Since the last 3 years were LDR, he likely had something going prior to the end of your relationship. Sorry to say :(

Posted

My x and I were together for 7 years. He went to another state to work to help pay for our wedding and within 2 weeks started dating someone else and got her pregnant. He has now moved out there and will be marrying her in a couple of weeks.

 

I am devastated to say the least.

 

Good luck to you. I wish you much strength.

  • Author
Posted

he was very attentive and we visited often...and then, he simply departed!

Posted
My x and I were together for 7 years. He went to another state to work to help pay for our wedding and within 2 weeks started dating someone else and got her pregnant.
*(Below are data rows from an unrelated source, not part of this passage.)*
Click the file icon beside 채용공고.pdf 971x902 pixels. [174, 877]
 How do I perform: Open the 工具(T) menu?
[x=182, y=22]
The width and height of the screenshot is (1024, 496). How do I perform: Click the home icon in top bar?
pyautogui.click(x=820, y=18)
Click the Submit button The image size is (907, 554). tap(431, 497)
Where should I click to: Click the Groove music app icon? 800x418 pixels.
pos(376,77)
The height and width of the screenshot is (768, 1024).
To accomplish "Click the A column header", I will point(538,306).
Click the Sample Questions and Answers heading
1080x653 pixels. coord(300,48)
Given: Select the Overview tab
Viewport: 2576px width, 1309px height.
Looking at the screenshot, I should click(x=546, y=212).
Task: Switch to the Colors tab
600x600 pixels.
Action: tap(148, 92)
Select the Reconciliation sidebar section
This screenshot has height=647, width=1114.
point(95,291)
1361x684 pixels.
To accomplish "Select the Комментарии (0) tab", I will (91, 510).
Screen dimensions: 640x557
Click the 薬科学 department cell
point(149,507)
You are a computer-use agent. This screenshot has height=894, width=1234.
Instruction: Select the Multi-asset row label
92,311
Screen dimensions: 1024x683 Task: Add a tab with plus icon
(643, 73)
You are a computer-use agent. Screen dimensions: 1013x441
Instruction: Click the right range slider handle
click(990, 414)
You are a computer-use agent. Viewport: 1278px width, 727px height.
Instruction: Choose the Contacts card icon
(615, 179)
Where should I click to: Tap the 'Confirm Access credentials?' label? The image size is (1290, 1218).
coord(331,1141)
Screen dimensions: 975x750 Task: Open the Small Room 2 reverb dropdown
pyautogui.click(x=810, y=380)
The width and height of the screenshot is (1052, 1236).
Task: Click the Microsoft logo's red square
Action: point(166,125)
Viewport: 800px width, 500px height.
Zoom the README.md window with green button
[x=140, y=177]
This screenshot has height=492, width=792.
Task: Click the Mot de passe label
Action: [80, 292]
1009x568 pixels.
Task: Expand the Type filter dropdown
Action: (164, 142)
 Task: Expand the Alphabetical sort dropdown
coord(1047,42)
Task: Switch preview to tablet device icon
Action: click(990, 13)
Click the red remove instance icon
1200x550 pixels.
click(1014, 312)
He has now moved out there and will be marrying her in a couple of weeks.

 

I am devastated to say the least.

 

Good luck to you. I wish you much strength.

 

OMGosh Confused...that sucks BIG TIME. I am really sorry to hear that....wow. How long has it been since all of this happened? I don't even have the words to express how that must affect you. I would probably be shell-shocked!!

 

You may want to find out if he was seeing her before you guys broke up. Two months and engaged...sounds a little fishy to me.

Posted

IT happened in October. There is NO way he was seeing her before. He met her in Sept when he went to the state she lives in to work. I was back here. He had never been there before and it's 1,000s of miles away.

 

I believe they are engaged because she is pregnant.

 

He was so mean to me after and owes me a ton of money for debt we created within our 7 year relationship. He paid it for a while...then when he found out she was preggo stopped after about a month. I am so broken hearted.

 

He woudln't even talk to me about it.

 

I feel so lost.

  • Author
Posted

yes i agree, sounds a bit much to be engaed after 2 mo., that is why i posted...i cannot imagine!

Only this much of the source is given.